[[ Text under study open ]]

Wednesday, March 02, 2011

Death Panels

During the Obamacare debate, Sarah Palin was lambasted by statists for suggesting that BO's bill would result in rationing of care by government bureaucrats who would sit in their Washington DC offices and decide who would live and who would die based on their actuarial tables and cost/benefit formulas. She called them "Death Panels".

Turns out she was right.

In December the FDA rescinded the approval of Avastin for the treatment of breast cancer.

Avastin is a miracle drug that currently represents the last, best hope for women with metastatic breast cancer. Each year 17,500 women are treated with Avastin, a late-stage breast cancer drug that restricts blood flow to tumors, slowing their growth, shrinking them, sometimes even eliminating them. The drug typically extends a patient's life for a few months, but in some cases they live for years. Both the Susan G. Komen Foundation and the Ovarian Cancer National Alliance strongly support use of Avastin and have been publicly urging the FDA not to revoke its approval. The National Comprehensive Cancer Network, a nonprofit alliance of oncologists that produces treatment standards recognized in more than 100 countries, still supports the drug as a breast cancer treatment.

[[ Text under study closed ]]
[[ Exercise data open ]]

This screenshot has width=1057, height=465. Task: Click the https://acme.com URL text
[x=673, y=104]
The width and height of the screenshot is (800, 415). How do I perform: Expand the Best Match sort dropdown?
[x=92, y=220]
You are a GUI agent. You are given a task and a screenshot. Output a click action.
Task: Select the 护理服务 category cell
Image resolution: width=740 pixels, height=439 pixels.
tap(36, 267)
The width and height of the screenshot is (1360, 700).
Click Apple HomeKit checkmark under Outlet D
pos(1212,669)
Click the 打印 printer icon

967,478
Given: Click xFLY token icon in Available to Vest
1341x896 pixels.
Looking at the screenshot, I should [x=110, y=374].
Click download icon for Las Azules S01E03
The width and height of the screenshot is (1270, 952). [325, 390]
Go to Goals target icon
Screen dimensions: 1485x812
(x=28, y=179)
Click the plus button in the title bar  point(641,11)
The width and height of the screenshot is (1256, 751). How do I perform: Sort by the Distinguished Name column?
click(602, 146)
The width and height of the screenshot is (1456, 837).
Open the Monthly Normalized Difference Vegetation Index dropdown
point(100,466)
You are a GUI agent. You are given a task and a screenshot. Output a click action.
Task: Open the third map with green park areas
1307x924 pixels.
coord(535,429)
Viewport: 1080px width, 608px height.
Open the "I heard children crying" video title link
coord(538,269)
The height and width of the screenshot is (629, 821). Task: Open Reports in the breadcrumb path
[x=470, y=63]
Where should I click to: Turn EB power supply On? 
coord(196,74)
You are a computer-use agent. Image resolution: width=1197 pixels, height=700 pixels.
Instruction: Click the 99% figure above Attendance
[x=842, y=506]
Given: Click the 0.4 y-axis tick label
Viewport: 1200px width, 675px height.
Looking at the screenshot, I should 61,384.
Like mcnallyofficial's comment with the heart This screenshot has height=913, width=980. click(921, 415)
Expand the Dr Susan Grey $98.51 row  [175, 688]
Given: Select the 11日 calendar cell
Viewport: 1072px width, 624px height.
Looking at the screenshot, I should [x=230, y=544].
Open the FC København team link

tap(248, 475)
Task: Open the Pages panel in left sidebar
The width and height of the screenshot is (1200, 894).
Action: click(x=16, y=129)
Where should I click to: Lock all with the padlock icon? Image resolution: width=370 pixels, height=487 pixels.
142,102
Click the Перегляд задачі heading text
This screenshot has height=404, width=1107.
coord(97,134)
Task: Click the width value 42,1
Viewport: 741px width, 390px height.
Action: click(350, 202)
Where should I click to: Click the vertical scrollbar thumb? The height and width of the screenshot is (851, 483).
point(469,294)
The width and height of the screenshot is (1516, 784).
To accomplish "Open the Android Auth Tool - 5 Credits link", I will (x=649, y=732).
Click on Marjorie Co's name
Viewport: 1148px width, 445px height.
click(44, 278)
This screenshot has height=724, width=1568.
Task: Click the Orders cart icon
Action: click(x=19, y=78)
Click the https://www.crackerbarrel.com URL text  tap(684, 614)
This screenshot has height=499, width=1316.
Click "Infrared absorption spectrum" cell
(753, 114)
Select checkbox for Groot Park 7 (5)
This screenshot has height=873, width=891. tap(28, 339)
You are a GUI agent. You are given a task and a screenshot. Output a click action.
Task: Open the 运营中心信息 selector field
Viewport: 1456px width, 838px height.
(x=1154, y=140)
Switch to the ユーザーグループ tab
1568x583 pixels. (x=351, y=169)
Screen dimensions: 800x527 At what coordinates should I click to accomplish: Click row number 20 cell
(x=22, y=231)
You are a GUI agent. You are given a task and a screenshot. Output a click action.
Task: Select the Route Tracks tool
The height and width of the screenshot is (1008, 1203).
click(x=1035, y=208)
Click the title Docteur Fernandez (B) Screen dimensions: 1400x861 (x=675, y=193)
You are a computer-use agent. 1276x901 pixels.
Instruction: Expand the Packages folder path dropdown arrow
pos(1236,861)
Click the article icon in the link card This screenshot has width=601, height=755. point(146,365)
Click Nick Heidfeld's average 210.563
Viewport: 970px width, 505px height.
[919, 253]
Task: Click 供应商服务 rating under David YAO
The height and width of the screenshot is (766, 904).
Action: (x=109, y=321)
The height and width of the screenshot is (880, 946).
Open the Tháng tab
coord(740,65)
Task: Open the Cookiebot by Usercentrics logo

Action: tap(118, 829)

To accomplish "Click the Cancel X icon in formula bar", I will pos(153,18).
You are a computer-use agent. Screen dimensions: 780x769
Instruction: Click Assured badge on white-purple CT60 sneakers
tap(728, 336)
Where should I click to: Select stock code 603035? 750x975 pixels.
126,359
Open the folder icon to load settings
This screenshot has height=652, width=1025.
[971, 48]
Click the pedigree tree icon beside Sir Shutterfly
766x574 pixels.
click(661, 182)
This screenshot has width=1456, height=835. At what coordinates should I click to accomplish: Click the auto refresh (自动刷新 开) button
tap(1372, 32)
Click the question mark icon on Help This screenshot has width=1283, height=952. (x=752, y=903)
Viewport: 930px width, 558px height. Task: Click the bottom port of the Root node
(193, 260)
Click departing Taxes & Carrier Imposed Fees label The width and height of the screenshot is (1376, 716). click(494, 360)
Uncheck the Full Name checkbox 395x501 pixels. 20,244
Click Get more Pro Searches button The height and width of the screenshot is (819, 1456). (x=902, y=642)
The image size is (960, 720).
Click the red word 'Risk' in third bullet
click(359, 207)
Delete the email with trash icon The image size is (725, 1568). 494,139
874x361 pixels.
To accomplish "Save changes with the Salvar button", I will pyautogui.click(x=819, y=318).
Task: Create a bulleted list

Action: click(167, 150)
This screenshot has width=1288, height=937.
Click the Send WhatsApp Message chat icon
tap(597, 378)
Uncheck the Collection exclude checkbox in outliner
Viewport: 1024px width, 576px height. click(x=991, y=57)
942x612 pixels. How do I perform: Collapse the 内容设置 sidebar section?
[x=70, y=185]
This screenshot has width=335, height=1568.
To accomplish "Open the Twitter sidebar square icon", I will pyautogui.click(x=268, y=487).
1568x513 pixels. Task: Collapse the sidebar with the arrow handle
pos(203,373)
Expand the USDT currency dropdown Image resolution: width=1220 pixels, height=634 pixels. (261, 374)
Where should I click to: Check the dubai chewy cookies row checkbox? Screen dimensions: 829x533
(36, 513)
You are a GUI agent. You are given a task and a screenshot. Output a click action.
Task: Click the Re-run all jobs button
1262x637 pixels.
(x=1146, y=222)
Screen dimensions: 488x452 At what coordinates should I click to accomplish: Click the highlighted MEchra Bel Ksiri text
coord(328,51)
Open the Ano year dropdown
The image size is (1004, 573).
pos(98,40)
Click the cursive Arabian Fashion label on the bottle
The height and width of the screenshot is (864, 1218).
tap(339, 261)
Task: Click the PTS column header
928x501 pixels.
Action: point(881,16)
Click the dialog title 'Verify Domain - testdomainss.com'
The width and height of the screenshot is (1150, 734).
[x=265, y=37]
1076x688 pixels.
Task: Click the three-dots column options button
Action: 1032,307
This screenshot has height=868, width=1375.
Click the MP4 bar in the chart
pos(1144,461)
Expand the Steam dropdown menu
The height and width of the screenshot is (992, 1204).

[[ Exercise data closed ]]

# Tasks to complete
1. Name every organization mentioned in the Death Panels post.
2. Reproduce word for word the passage of the Death Panels post starting at "Wednesday, March 02, 2011" and ending at "of breast cancer.".
The dataset entries have no role in this exercise.

# Results for each task
1. The FDA, the Susan G. Komen Foundation, the Ovarian Cancer National Alliance, and the National Comprehensive Cancer Network.

2.
Wednesday, March 02, 2011

Death Panels

During the Obamacare debate, Sarah Palin was lambasted by statists for suggesting that BO's bill would result in rationing of care by government bureaucrats who would sit in their Washington DC offices and decide who would live and who would die based on their actuarial tables and cost/benefit formulas. She called them "Death Panels".

Turns out she was right.

In December the FDA rescinded the approval of Avastin for the treatment of breast cancer.